#### Prompt
Please list every person mentioned by name in the piece on the Emerald Hall human rights ruling below.

#### Passage to read
++++
04 Mar Human Rights Board Chair Walter Thompson slams the door on 1,500 intellectually challenged Nova Scotians
Acting as a one-man Human Rights Commission board of inquiry, Halifax Lawyer Walter Thompson ruled Monday the province discriminated against three Nova Scotians with intellectual disabilities by housing them in a locked, fenced unit of the Nova Scotia Psychiatric Hospital known as Emerald Hall when they qualified for humane community placements.
That’s good, right? It took forever, but a case of discrimination against Nova Scotia’s most disadvantaged citizens has been fixed.
Ah, but the inquiry chair giveth, and the inquiry chair taketh away. In his next breath, Thompson declared his decision will not apply to other developmentally challenged Nova Scotians who have been refused government services the Constitution entitles them to.
I am not persuaded, however, that the Province has… discriminated against disabled people… who are on a waitlist for placement in a community living service… No general rule may be applied… Each disabled person’s circumstances must, in my opinion, be assessed individually and then a decision made…”
Anyone else forced to live in inappropriate and damaging institutions, even after qualifying for community-based, small-options homes, will have to file their own, individual human rights complaints.
How many people are affected? Some 1,500 Nova Scotians with intellectual disabilities have been deemed eligible for placement in community-based, small-options homes, but can’t get one because the province imposed a moratorium on new small-options homes in 1995. Of these, 400 are living with ill or elderly relatives, and 1,100 are housed in inappropriate facilities such as that locked unit at the Nova Scotia Hospital.
How long will it take them to pursue the individual Human Rights litigation Thompson insists upon? The three complainants in this case—Beth MacLean, Joey Delaney, and Sheila Livingston—filed their complaints in July, 2014. MacLean and Delaney waited five years for bureaucrats, lawyers, and the board of inquiry to slog their way to a conclusion. Livingston died waiting, in October, 2016, at age 67, having spent 55 years in damaging, dehumanizing institutions.
Even now, the complainants do not have a final decision. A separate proceeding must still determine whether the discrimination Thompson found is saved by Section One of the Charter, which subjects citizens’ rights to, “such reasonable limits prescribed by law as can be demonstrably justified in a free and democratic society.”
I won’t presume to prejudge Thompson’s decision on that point, but one section of his decision gives pause. He heard and largely dismissed evidence from Catherine Frazee, a Professor Emeritus at Ryerson University and former Chief Commissioner of the Ontario Human Rights Commission. As summarized by Thompson,
Dr. Frazee said the research is clear that institutions… cause great physical and psychological harm. They are deeply dehumanizing. This not a controversial conclusion in the field of disability studies…. Dr. Frazee also says that only an ableist would consider it acceptable that disabled people live indefinitely with parents and not be able to live as a normal adult.
++++
#### Excerpted data
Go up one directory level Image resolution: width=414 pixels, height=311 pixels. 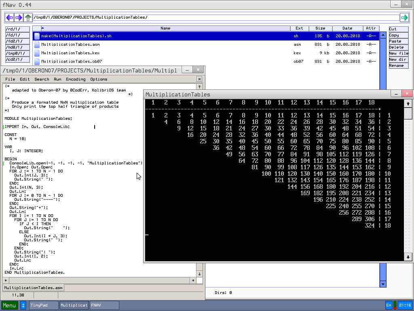click(28, 17)
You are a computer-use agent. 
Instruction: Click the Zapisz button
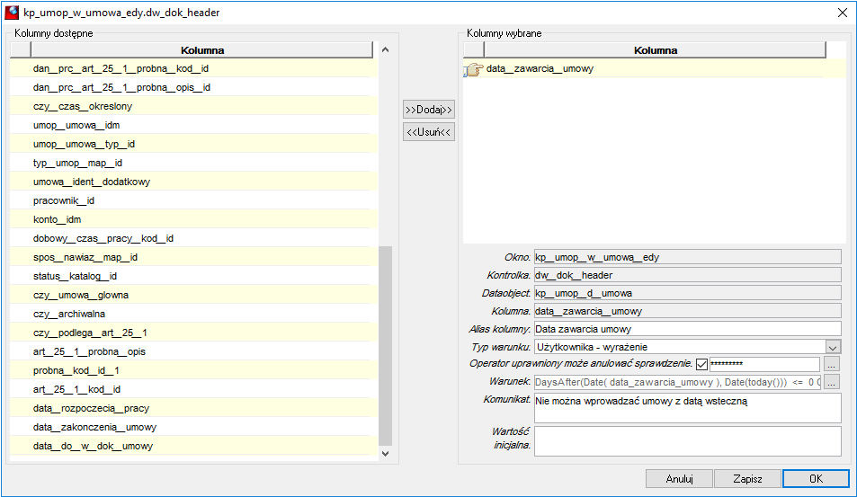(747, 478)
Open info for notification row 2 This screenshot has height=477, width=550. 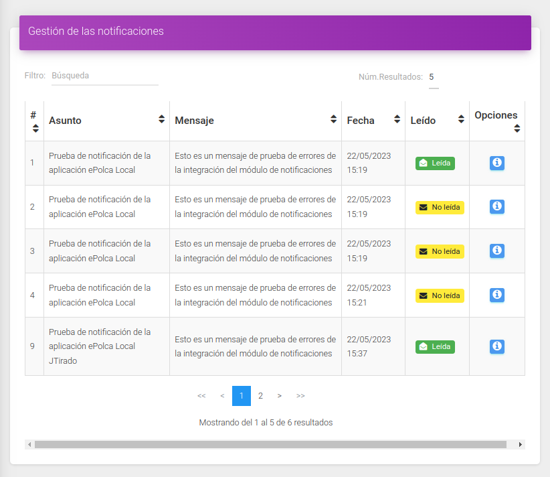tap(496, 206)
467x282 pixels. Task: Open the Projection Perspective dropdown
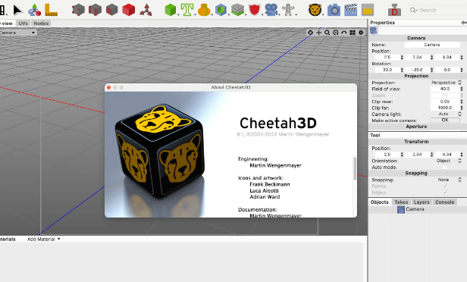click(446, 83)
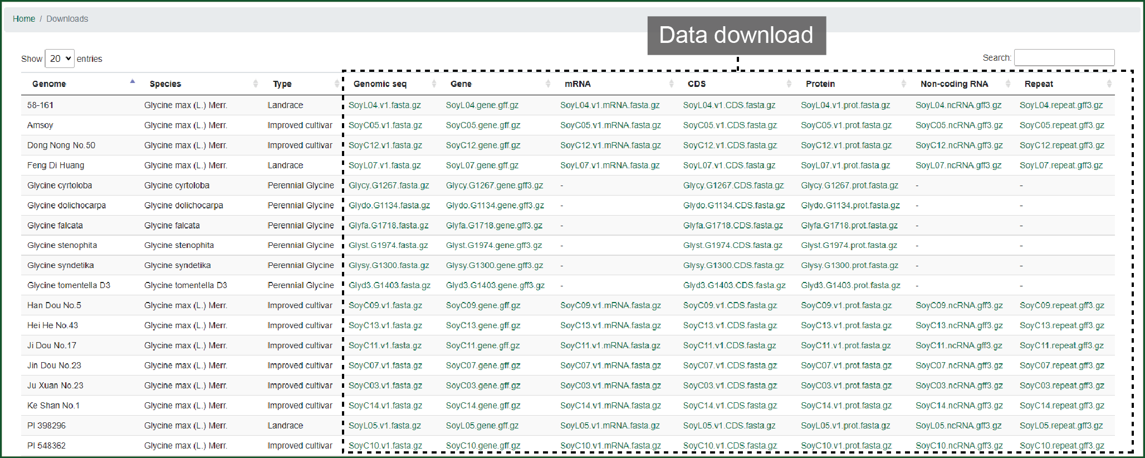Click Protein column sort icon
1145x458 pixels.
click(x=903, y=84)
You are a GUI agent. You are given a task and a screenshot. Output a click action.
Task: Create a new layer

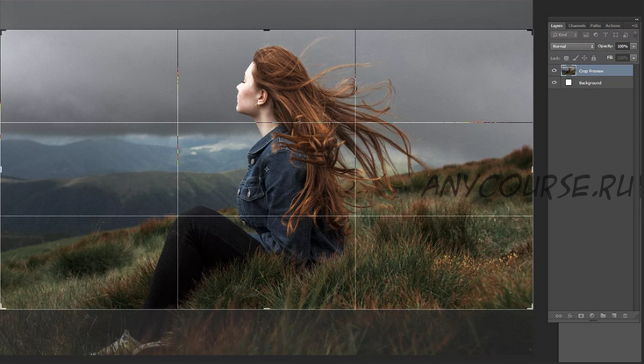[x=615, y=316]
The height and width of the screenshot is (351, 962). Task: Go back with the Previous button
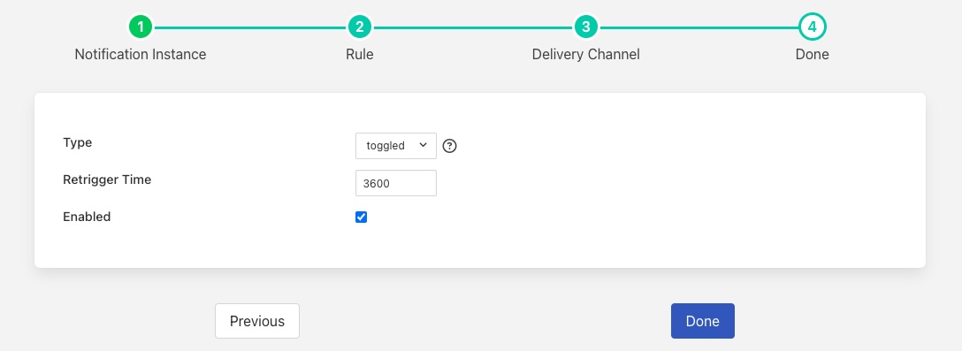[257, 321]
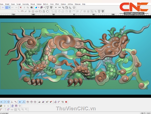This screenshot has width=151, height=114.
Task: Toggle the perpendicular snap option
Action: point(12,102)
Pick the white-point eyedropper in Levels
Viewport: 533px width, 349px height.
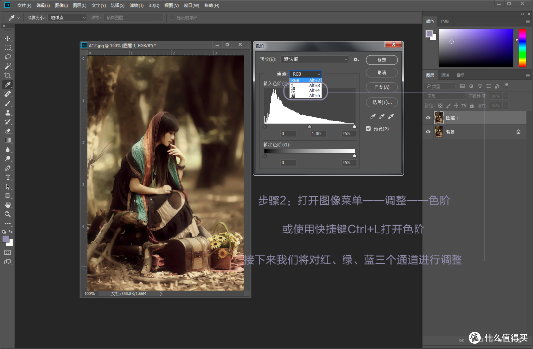pyautogui.click(x=391, y=116)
++++
#### Response
Walter Thompson, Beth MacLean, Joey Delaney, Sheila Livingston, Catherine Frazee